Caserta, quattro giorni per sciogliere tutti i nodi

Caserta, quattro giorni per sciogliere tutti i nodi

Venerdì 13 maggio il presidente della Pasta Reggia Caserta Raffaele Iavazzi dirà la sua verità e farà chiarezza sul futuro.

La stagione che si è appena conclusa è stata una delle più complicate vissute all’ombra della Reggia negli ultimi anni, ma alla fine è arrivata una preziosa salvezza sul campo che da speranza ai supporters bianconeri di rivedere la Juve calcare i parquet della massima serie.

Il patron Raffaele Iavazzi sta ribadendo da molto tempo di non potersi permettere ulteriormente di sostenere da solo le ingenti spese che una società di basket di Serie A richiede e mai come stavolta è probabile che, seppure a malincuore, prenda la decisione di liberarsi da questo onere.

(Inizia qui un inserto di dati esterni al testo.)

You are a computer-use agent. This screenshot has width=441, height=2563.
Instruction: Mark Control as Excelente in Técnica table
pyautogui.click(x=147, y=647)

Venerdì prossimo Iavazzi terrà una conferenza stampa al PalaMaggiò in cui dovrà spiegare varie cose sulla gestione relativa alla stagione appena conclusa e dovrà ”ufficializzare” le sue decisioni in merito al futuro, anche se ci sono davvero poche possibilità che possa cambiare idea.

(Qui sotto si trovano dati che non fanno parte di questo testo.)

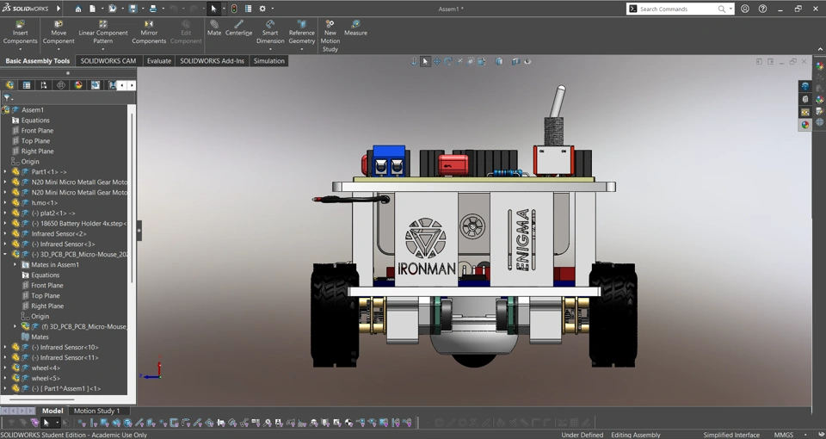Open the ConfigurationManager tab icon
Screen dimensions: 826x439
click(x=44, y=85)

A questo punto l’unica speranza per Caserta di iscriversi al prossimo campionato di A1 è quella di vedere nuovi soci subentrare nella compagine societaria, ma, come detto, non sono mai arrivati segnali incoraggianti dal territorio in tal senso. È altamente improbabile che possa presentarsi un unico soggetto in grado di rilevare l’intero pacchetto azionario della società e sostituirsi in tutto e per tutto a Iavazzi, piuttosto è importante cercare di ampliare la base di soci, cercando di far entrare più soggetti che, pur non accollandosi una quota troppo alta, possano permettere a Iavazzi di diminuire pesantemente il suo impegno.

Ovviamente sarebbe bene accetto un maggiore contributo degli sponsor già presenti o l’ingresso di nuovi, ma anche su quel fronte non è facile per la Juve trovare opportunità, nonostante la presenza di una buona base di tifosi.

A questo punto bisogna solo aspettare venerdì per scoprire se c’è un ”piano B” per il futuro, oppure anche Caserta, come molte altre piazze storiche della nostra pallacanestro, dovrà rassegnarsi a rinunciare ai palcoscenici che contano.